No, this theatrical setting is not going to go away with a fiendishly executed transition to real surroundings.
SO STOP HOPING
Some spoilers may lie ahead.
Director: Lars von Trier
Better read it for yourselves
Philip Baker Hall
I found my lower lip trembling with incomprehension... or maybe it's because I studied film in college; but the setting in which the film takes place is none other than a stage where you'd, you know, watch a theatrical play play itself out. And here's the funny bit: all manner of eulogies I've received about it here and there (and believe me, everyone feels it's appropriate to have a fit when talking about it) have pretty much forgotten to mention this fundamental formal aspect of the movie.
This alone probably says a lot about how well Trier has pulled off what he has.
Basically put, the stage is missing the mezzanine's while you, the viewer, have the convenient Class A seat a la shaky handheld. All locations of import are clearly set and labelled with chalk on the town's one and only street, as if on a map. There's little in the way of partitions between the houses, and the opening and closing of doors is mimed by the characters themselves and appropriately accompanied by the sound of door knobs being turned. To boot, there are no backgrounds except for hints of rocks on the fringes. Day is white and night is black, although different colors of lighting are used as cuing devices at key points in the narrative. Fascinating stuff.
It might seem like Trier is following up on budget concerns, but it later becomes apparent that this is instrumental in conveying the horrors of the complacency of humanity that play out in the town of Dogville. That the transgressions against Grace are known and perpetuated by all is only exacerbated by our ability to see simple town folk getting on with daily chores while Grace is simultaneously violated in the background.
The Plot: The scene is set in the tiny town of Dogville, and there it stays. Tom, the idealist and budding writer, so John Hurt's overbearing voiceover has us believe, might as well be the village idiot for all the veneration the town folk has for him. His attempts to tickle the fancy of the town's residents by giving lectures at church are met with huffs and puffs as he tries to morally rearm them and "illustrate" the morality of "receiving". He's essentially an idiot to even the half-conscious viewer.

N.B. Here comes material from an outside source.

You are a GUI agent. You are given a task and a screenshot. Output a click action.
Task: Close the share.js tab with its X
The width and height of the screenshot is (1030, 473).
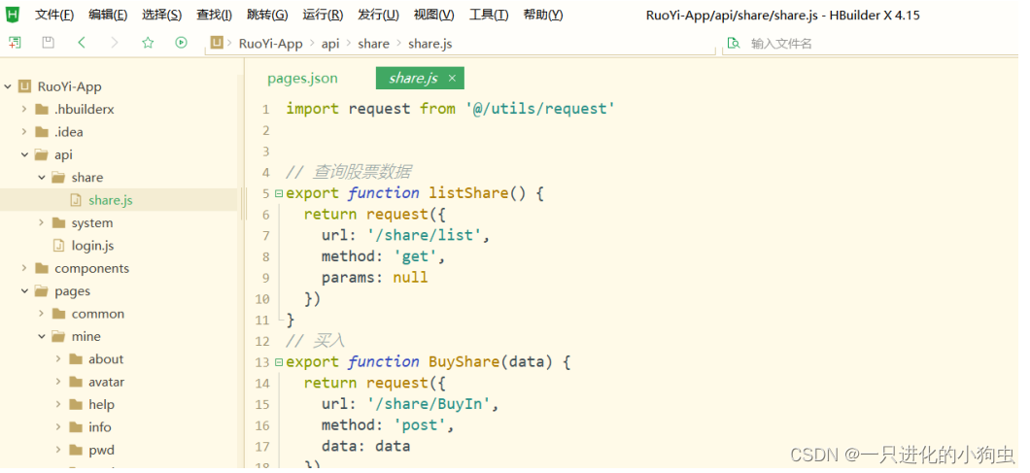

One night, as Dogville residents turn in, the stealthy footfall of a stranger alerts Moses, the town mutt, who, personified in his twilight bark, is actually nothing more intricate than a chalk drawing on the floor, to a beautiful stranger comprising one Nicole Kidman wearing an overcoat with furry lapels and cuffs that call to mind the fiendish Cruella Deville. But art thou beautiful once again? You betcha.
We learn that the young innocent, Grace, is on the run. Of course, Tom is keen to help her on account of there being only one skirt to chase in the whole of Dogville. A few minutes later a period Cadillac of a shady nature pulls up and asks about her whereabouts. Tom saves Grace's bacon by denying he knows anything and is given instructions to call if anything should turn up.
What ensues is only one of Tom's plans to inaugurate Grace into this community of simpletons. He calls a town meeting where he pleads with the inhabitants to help this poor girl out, to give her two weeks to prove she is trustworthy, despite the foggy circumstances that brought her there. Grace, scared to death of whatever she has left behind abides by Tom's advice to offer her help to anyone who may need it. Following some reluctance on the part of the town folk to offer her chores of significance, Grace offers to do for them things that may not be absolutely necessary, but which they may simply want. No, this isn't the bit where she becomes the town ho.
Grace's role is eventually transformed from the girl who does unnecessary but quaint things for the residents to an indispensable laborer that must be preserved at all costs.
Even her free will. It certainly gets ugly.
Needless to say Kidman is once again outstanding in playing an almost messianic martyr. The innocence and purity before us is almost at odds with her persistent idea of herself as "stoic". Suffice it to say that a brilliant balance is achieved, and the finale is by no means a surprise insofar as the character's depth is concerned. All other performances, and in particular the two legends', Bacall and Caan's, are delicious asides, although they are somewhat short-lived.
Dogville had already received mixed reviews or rather, reactions, at Cannes, along with the Official Selection award. But what compelled me to watch it, and indeed expectantly await its showing, was the alleged anti-Americanism it was supposed to contain. I for one am not entirely sure whether its message, preaching on more than one level, is even about Americans. Sure enough it's set during the depression years in the quintessential American town, but it might as well be a village in Trier's own country of Denmark.
The movie bobs up and down, every once in a while being immersed in the depths of a masterpiece. But you know the bastard is just having fun with us. You might as well play Young Americans by Bowie at the end.